ケーブルカーは鋼索鉄道と呼ばれる鉄道の一種として扱われます。
普通の電車とは動く仕組みが違いますが、レールの上を走る点では鉄道に近い乗り物です。
ロープウェイやリフトは鉄道ですか?
ロープウェイやリフトは、一般的には索道に分類されます。
鉄道のように地面のレールを走るのではなく、空中のロープに搬器を吊り下げて人を運ぶ仕組みです。
山の観光地で一番見分けやすいポイントは何ですか?
一番見分けやすいポイントは、レールがあるかどうかです。
レールがあればケーブルカー、空中に吊り下げられていればロープウェイ・ゴンドラ・リフトです。そのうえで、箱型かイス型かを見ると判断しやすくなります。

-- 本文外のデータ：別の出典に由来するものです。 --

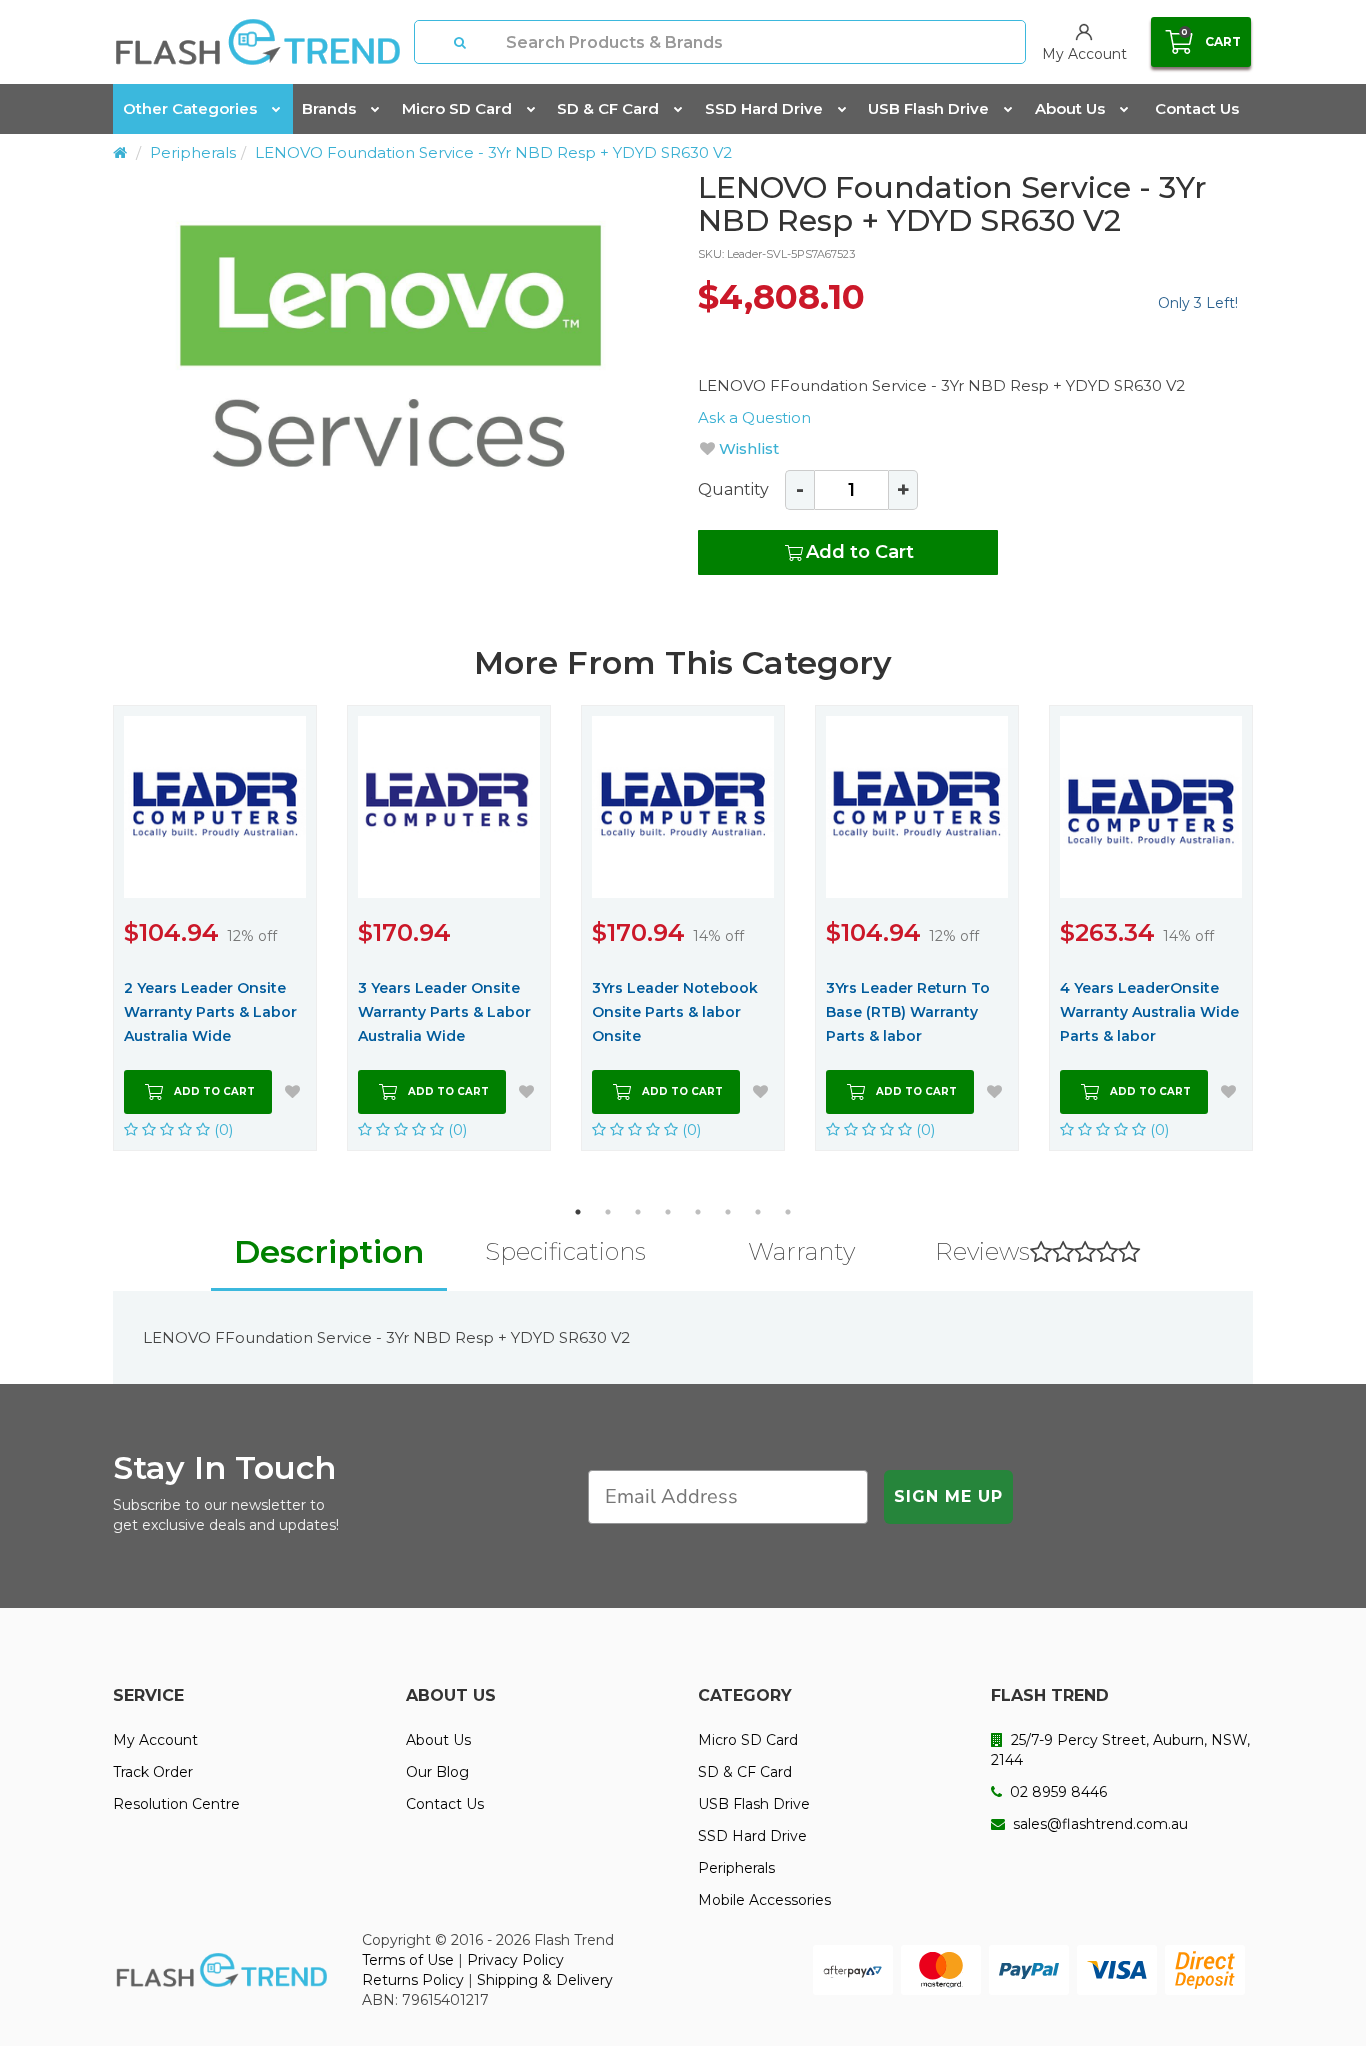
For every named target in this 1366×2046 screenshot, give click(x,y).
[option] (390, 346)
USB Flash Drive (928, 108)
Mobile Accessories (764, 1900)
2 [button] (608, 1212)
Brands (329, 108)
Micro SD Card (457, 108)
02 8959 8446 (1056, 1792)
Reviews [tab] (982, 1251)
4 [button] (668, 1212)
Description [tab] (329, 1251)
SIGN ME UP (948, 1496)
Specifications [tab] (565, 1251)
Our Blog (437, 1772)
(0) (222, 1129)
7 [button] (758, 1212)
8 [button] (788, 1212)
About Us (1070, 108)
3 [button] (638, 1212)
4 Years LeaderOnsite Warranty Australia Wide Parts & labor (1149, 1012)
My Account (155, 1740)
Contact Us (1197, 108)
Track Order (153, 1772)
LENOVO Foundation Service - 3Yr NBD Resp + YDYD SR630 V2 (493, 152)
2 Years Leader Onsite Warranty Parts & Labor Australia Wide (210, 1012)
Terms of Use (408, 1960)
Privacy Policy (515, 1960)
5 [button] (698, 1212)
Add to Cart (860, 552)
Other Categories (190, 108)
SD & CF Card (608, 108)
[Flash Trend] (257, 42)
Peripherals (193, 152)
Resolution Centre (176, 1804)
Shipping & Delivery (545, 1980)
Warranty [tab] (801, 1251)
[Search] (461, 42)
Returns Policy (413, 1980)
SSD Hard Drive (764, 108)
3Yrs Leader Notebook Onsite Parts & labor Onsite (675, 1012)
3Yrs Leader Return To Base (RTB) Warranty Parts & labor (908, 1012)
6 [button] (728, 1212)
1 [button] (578, 1212)
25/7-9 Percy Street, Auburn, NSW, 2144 (1120, 1750)
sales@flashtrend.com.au (1098, 1824)
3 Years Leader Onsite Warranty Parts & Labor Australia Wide (444, 1012)
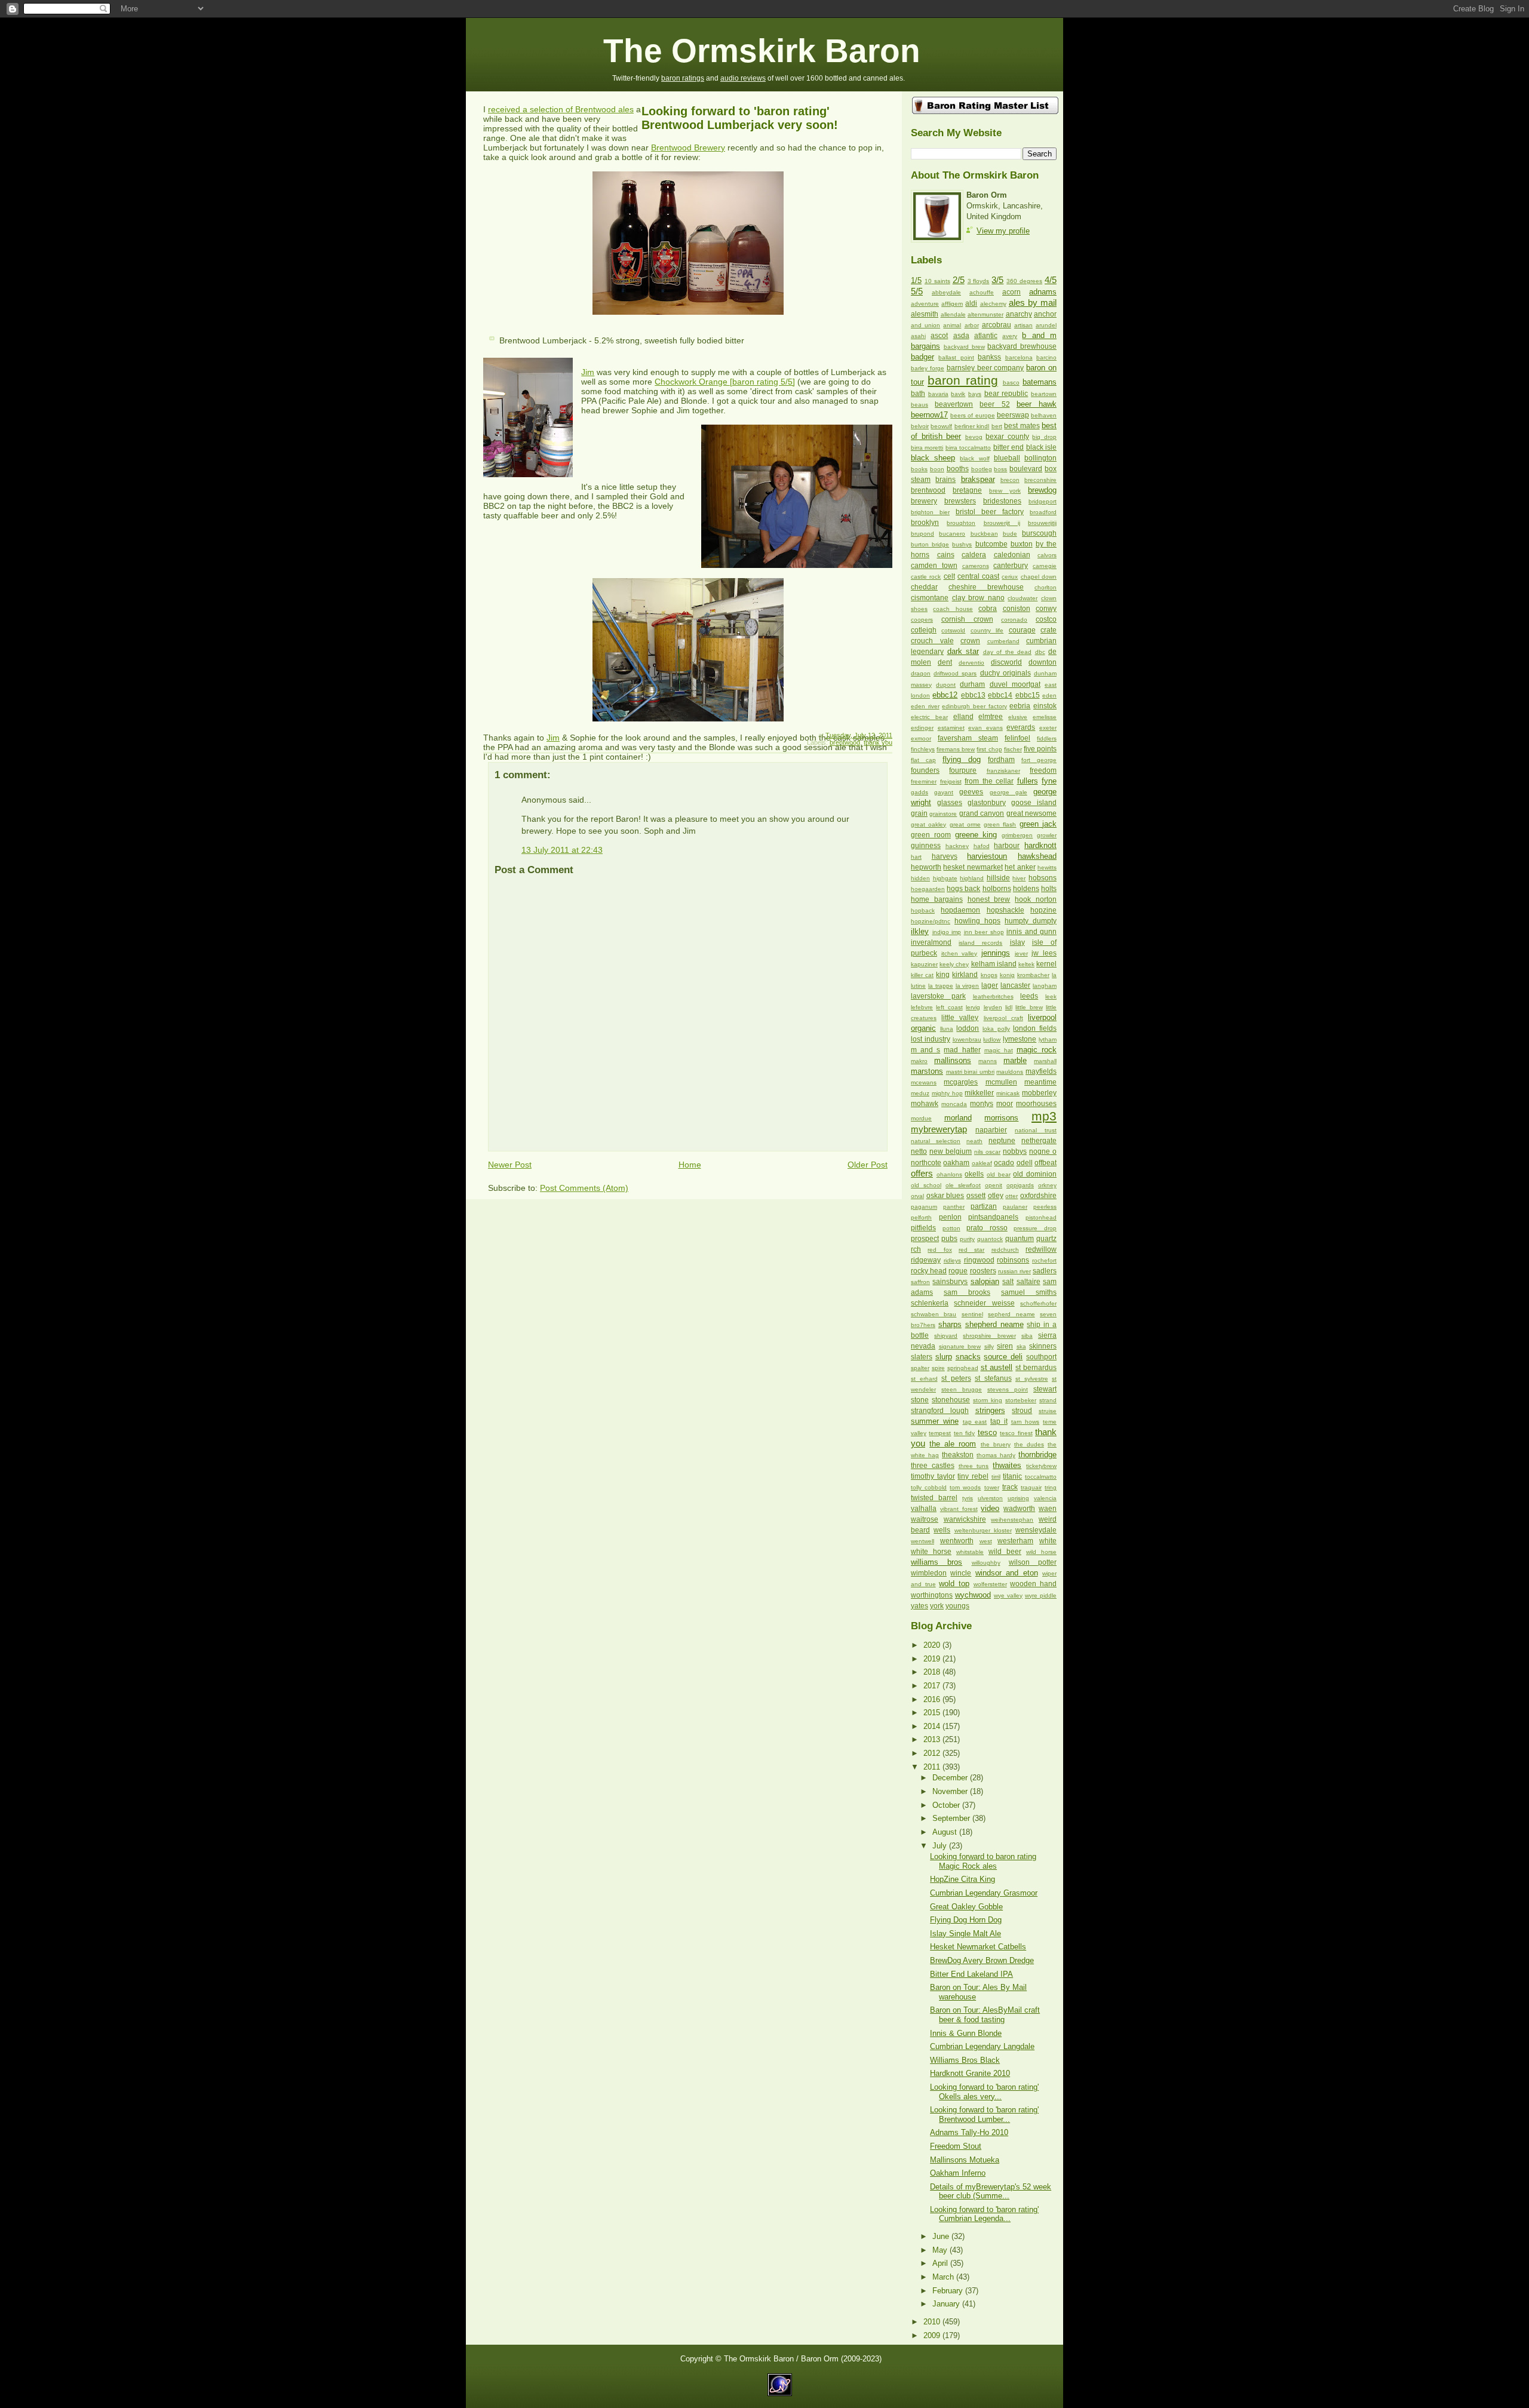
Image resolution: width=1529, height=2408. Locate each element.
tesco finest (1016, 1433)
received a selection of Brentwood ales (561, 109)
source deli (1003, 1356)
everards (1020, 727)
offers (922, 1173)
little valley (959, 1017)
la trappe (940, 985)
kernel (1046, 964)
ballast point (956, 357)
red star (971, 1249)
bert (996, 426)
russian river (1014, 1271)
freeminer (924, 781)
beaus (919, 404)
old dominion (1035, 1174)
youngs (957, 1606)
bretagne (967, 490)
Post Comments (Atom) (584, 1188)
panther (954, 1206)
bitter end (1008, 447)
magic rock (1037, 1049)
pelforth (921, 1217)
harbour (1007, 845)
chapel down (1039, 576)
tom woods (965, 1487)
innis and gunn (1031, 931)
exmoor (921, 738)
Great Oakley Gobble (966, 1906)
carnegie (1045, 566)
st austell (997, 1367)
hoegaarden (928, 889)
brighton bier (930, 512)
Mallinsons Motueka (964, 2159)
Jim (587, 372)
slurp (943, 1356)
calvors (1047, 555)
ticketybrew (1041, 1466)
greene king (976, 834)
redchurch (1005, 1249)
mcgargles (961, 1082)
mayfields (1041, 1071)
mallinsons (952, 1060)
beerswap (1013, 415)
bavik (958, 394)
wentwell (922, 1541)
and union (925, 325)
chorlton (1045, 587)
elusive (1017, 717)
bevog (974, 437)
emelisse (1045, 717)
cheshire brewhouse (986, 587)
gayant (943, 792)
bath (918, 393)
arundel (1046, 325)
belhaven (1044, 415)
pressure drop (1035, 1228)
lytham (1048, 1039)
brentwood (845, 742)
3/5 (997, 280)
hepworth (926, 867)
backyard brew (964, 346)
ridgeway (926, 1260)
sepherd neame (1011, 1314)
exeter (1048, 727)
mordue (921, 1118)
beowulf (941, 426)
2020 (932, 1645)
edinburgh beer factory (974, 706)
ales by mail (1033, 302)
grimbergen (1017, 835)
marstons (927, 1071)
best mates (1021, 425)
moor (1004, 1103)
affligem (952, 303)
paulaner (1015, 1206)
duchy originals (1005, 673)
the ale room (952, 1443)
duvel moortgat (1015, 684)
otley (995, 1195)
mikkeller (979, 1092)
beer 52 (994, 404)
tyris (967, 1498)
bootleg (981, 469)
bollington (1040, 458)
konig (1007, 975)
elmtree (990, 716)
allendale (953, 314)
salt (1008, 1281)
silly (989, 1346)
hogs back (963, 888)
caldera (974, 554)
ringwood (979, 1260)
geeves (971, 792)
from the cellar (989, 781)
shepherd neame (994, 1324)
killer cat (922, 975)
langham (1045, 985)
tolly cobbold (929, 1487)
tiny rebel (972, 1476)
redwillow (1041, 1249)
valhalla (924, 1508)
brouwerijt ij (1002, 523)
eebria (1019, 706)
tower (991, 1487)
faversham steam (968, 738)
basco (1011, 382)
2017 (932, 1685)
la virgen (968, 985)
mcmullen (1001, 1082)
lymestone (1019, 1039)
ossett (975, 1195)
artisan (1023, 325)
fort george (1039, 760)
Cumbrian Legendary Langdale (982, 2046)
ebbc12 (944, 694)
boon (937, 469)
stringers (990, 1410)
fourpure (963, 770)
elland (963, 716)
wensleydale (1036, 1530)
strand (1048, 1400)
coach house (952, 609)
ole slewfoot (963, 1185)
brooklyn (925, 522)
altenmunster (985, 314)
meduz (920, 1093)
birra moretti (927, 447)
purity (967, 1239)
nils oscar (987, 1151)
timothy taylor (933, 1476)
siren (1005, 1346)
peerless (1045, 1206)
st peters (956, 1378)
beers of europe (972, 415)
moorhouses (1036, 1103)
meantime (1040, 1082)
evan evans (985, 727)
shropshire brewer (989, 1335)
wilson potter (1033, 1562)
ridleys (952, 1260)
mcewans (924, 1082)
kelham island (994, 964)
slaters (921, 1356)
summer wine (935, 1421)
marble (1015, 1060)
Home (689, 1164)
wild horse (1041, 1552)
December (951, 1777)
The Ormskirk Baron (761, 51)
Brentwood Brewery (688, 147)
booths (958, 468)
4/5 (1051, 280)
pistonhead (1041, 1217)
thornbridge (1037, 1454)
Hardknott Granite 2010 (970, 2073)
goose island (1034, 802)
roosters (983, 1270)
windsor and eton (1006, 1572)
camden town (934, 565)
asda (961, 335)
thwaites (1007, 1465)
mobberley (1039, 1092)
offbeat (1045, 1162)
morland (958, 1117)
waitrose (924, 1519)
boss (1000, 469)
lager (989, 985)
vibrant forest (959, 1509)
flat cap (923, 760)
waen (1048, 1508)
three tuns (974, 1466)
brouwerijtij (1042, 523)
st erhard (924, 1378)
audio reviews (743, 78)
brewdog (1042, 490)
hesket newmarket (972, 867)
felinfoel (1017, 738)
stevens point (1007, 1389)
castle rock (926, 576)
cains (945, 554)
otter (1011, 1196)
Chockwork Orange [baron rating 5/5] (725, 381)
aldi (971, 303)
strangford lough (940, 1410)
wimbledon (929, 1573)
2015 (932, 1712)
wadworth (1019, 1508)
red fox (939, 1249)
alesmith (924, 314)
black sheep (933, 457)
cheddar (924, 587)
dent (945, 662)
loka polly (996, 1028)
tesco (987, 1432)
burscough (1039, 533)
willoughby (986, 1562)
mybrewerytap (939, 1129)
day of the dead (1007, 652)
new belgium (950, 1151)
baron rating (962, 380)
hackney (957, 846)
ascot (939, 335)
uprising (1018, 1498)
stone (920, 1399)
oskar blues (945, 1195)
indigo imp (947, 932)
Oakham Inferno (957, 2173)
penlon (950, 1217)
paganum (924, 1206)
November (951, 1791)
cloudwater (1022, 598)
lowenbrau (967, 1039)
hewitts (1047, 867)
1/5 (916, 280)
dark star (963, 651)
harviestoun (987, 856)
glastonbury (987, 802)
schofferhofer (1038, 1303)
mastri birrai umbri (970, 1071)
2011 (932, 1766)
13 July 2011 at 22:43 (562, 850)
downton (1042, 662)
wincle (960, 1573)
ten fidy (964, 1433)
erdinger (922, 727)
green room (931, 834)
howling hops (977, 920)
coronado (1014, 619)
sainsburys (950, 1281)
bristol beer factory (990, 511)
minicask (1008, 1093)
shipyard (945, 1335)
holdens (1026, 888)
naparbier (991, 1130)
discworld (1006, 662)
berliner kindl (971, 426)
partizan (984, 1206)
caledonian (1012, 554)
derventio (971, 662)
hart (916, 856)
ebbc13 (973, 695)
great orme (965, 824)
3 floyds (979, 281)
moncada (954, 1104)
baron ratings (682, 78)
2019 (932, 1658)
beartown (1044, 394)
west (986, 1541)
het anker (1020, 867)
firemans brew (956, 749)
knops (989, 975)
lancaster (1015, 985)
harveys (944, 856)
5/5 (917, 291)
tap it (999, 1421)
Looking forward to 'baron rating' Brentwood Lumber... (984, 2114)
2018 (932, 1671)
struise (1048, 1411)
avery (1009, 336)
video (990, 1508)
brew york (1005, 490)
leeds (1029, 996)
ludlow (991, 1039)
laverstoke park (938, 996)
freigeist (951, 781)
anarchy (1019, 314)
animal (952, 325)
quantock (990, 1239)
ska (1021, 1346)
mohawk (924, 1103)
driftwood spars (955, 673)
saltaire (1028, 1281)
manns (987, 1061)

ケーブルカー・ロープウェイ・ゴンドラ・リフトの違いまとめ
- ケーブルカーは、地面のレール上を走るレール式の乗り物
- ケーブルカーは鋼索で車両を引っ張る鋼索鉄道にあたる
- ロープウェイは、空中のロープに吊られた大きめの箱型搬器で移動する乗り物
- ゴンドラは、小さめの箱型搬器が次々に循環することが多い乗り物
- リフトは、イス型の搬器に座って空中を移動する乗り物
- ロープウェイ・ゴンドラ・リフトは、広い意味で索道に含まれる
- ケーブルカーとロープウェイの違いは、レール式か吊り下げ式かで見分けやすい
- ゴンドラとリフトの違いは、箱型かイス型かで判断しやすい
- ロープウェイとゴンドラは似ているため、搬器の大きさや数も確認したい
- ケーブルカーもロープを使うが、空中に吊られる乗り物ではない
- 観光地の乗り物は、正式名称と見た目が完全に一致しない場合もある
ケーブルカー・ロープウェイ・ゴンドラ・リフトで迷ったときは、まず「レールがあるか」「箱型かイス型か」を見ると、違いをつかみやすくなります。